GOAL —
Print the data verbatim, starting with the line that contains "This screenshot has" and continuing through the line that contains "pyautogui.click(x=631, y=373)".
[START OF MATERIAL SHOWN]
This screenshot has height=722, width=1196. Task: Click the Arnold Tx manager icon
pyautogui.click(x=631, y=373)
[END OF MATERIAL SHOWN]
[START OF MATERIAL SHOWN]
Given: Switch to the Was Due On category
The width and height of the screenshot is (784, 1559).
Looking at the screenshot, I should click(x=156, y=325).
[END OF MATERIAL SHOWN]
SOLVED EXERCISE —
This screenshot has height=722, width=1196. Task: Click the Arnold Tx manager icon
pyautogui.click(x=631, y=373)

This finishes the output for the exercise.